Who should drive the engine of social mobility?

There will always be a political temptation to charge universities with improving a school system that leaves some students underprepared

August 4, 2022
Boys playing on bus shelter on run down council estate; Bradford UK to illustrate social mobility
Source: Alamy

The extent to which higher education can be expected to single-handedly deliver equality of opportunity is a tricky issue for a sector that wants to be able to make an inspiring offer to would-be students but does not want to bear all the blame for the lack of advances in social mobility. That is even more true when higher education participation is at historic highs and UK universities spend £250 million a year on widening-access schemes. While some universities, particularly in less affluent areas, position themselves as “engines of social mobility”, more selective institutions protest that recruiting more students from poorer backgrounds would risk setting them up to fail due to problems in the school system.

But politicians are unconvinced that universities should be able to get off the hook so easily. Shortly after returning oversight of universities to the Department for Education upon becoming prime minister in 2016, Theresa May announced plans to force English universities to set up a school or sponsor an existing “underperforming” one as a condition of charging fees above £6,000. In her speech, she referenced the University of Birmingham’s free school, opened the previous year. May foresaw universities ultimately being required to sponsor “thriving school chains in every town and city in the country”.

As our cover feature sets out, US universities are also being looked upon to support local schools and facilitate a more seamless transition to higher education. And there have been several successful initiatives.

But do universities really have the expertise or the bandwidth to get heavily involved in schools? University of Oxford vice-chancellor Louise Richardson dismissed May’s plans as a “distraction”, saying: “We have no experience in running schools. There are many wonderful teachers and headteachers throughout the country and I think it's, frankly, insulting to them to suggest that a university can come in and do what they are working very hard to do.”

The Brexit black hole into which policymaking was plunged post-referendum consumed May’s plan, but last November, then universities minister Michelle Donelan announced a plan to require English universities to “improve outcomes for disadvantaged children by driving up education standards in schools and colleges in the local community”. Specific measures were not mentioned, but “providing tutoring services” was suggested.

Another idea, articulated in 2019 by former public school and grammar school head Martin Stephen, is for universities to “become involved again in the examination system” to combat the competition among exam boards that he saw as driving down standards, leaving poorer students ill-prepared for selective universities.
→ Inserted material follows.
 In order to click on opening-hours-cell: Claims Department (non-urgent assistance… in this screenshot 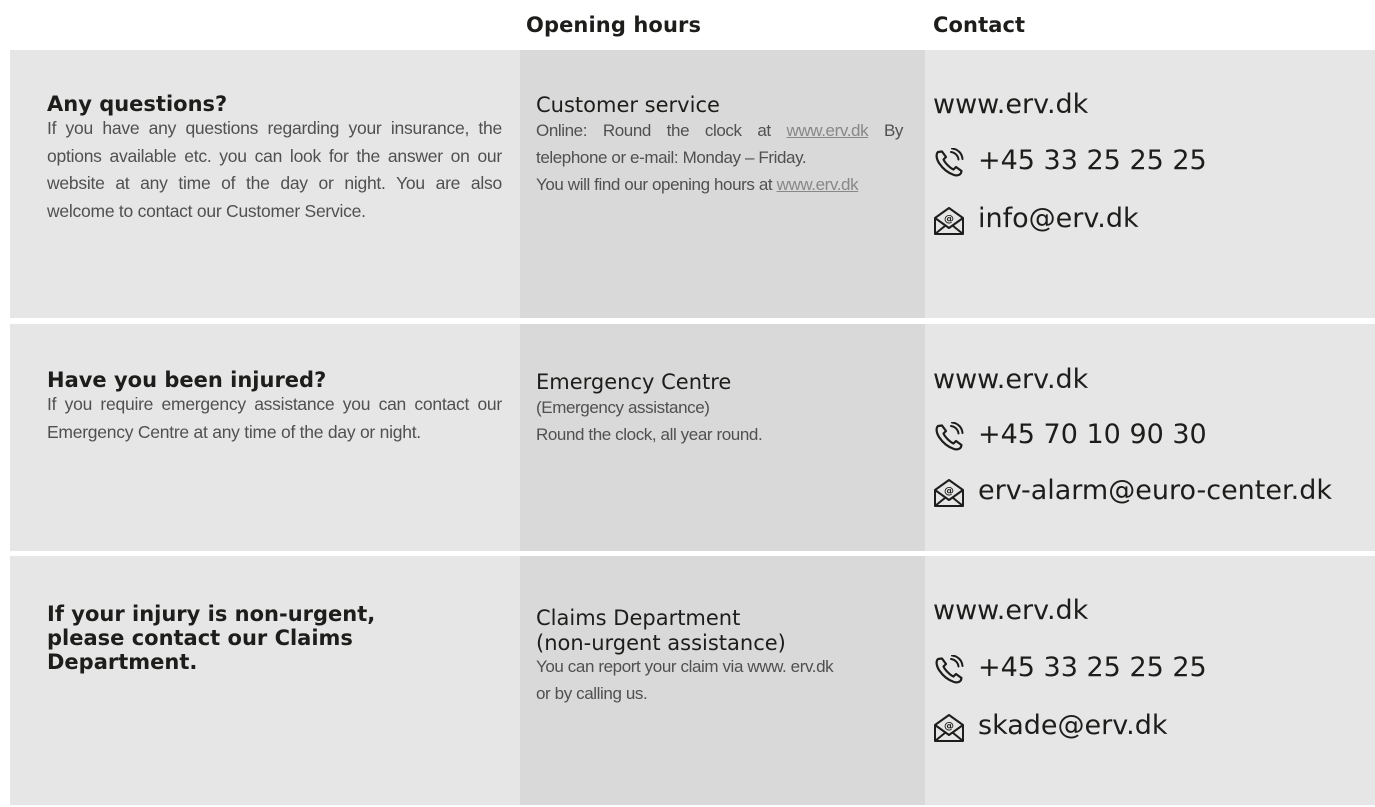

He also suggested that access initiatives should be targeted earlier: “Minds are often made up by the age of 14; schemes need to start with 11- and 12-year-olds, or even earlier.”

Indeed, according to Sandy Baum and Michael McPherson, whose recent book on universities’ role in addressing inequality was featured in Times Higher Education, universities might even consider lobbying for more expenditure on early years provision since “compensating at later ages for the effects of early inequalities in children’s treatment and opportunity is more expensive, less effective, and more limited in reach than preventing the inequalities in the first place”.

Whether Donelan’s policy will survive the latest Conservative leadership contest is open to question. Frontrunner Liz Truss is a former equalities minister, but her 2020 speech in that capacity announcing a “fight for fairness” mentioned universities only in the context of endorsing then education secretary Gavin Williamson’s plan to introduce post-qualification admissions on the grounds that poorer students’ grades are more likely to be under-predicted. That plan was dropped after Williamson was sacked, but Truss suggested last weekend that she wanted to revive it. She also plans to offer all students who receive three A*s at A level an automatic Oxbridge interview.

How much that will do for social mobility is open to question. Truss has controversially claimed that she herself got to Oxford despite going to a Leeds comprehensive whose pupils were “let down by low expectations”. And she has said that the school spent so much time teaching about “racism and sexism [that] there was too little time spent making sure everyone could read and write”. The fact that universities, too, are repeatedly bashed by the right about “wokeism” leaves it open to question whether Truss would see them as the solution to such alleged failings in schools.

Then again, while ministers cherish their ability to impose their own agendas on schools, the idea of being able to blame university leaders for any spluttering in the engine of social mobility will surely remain tempting.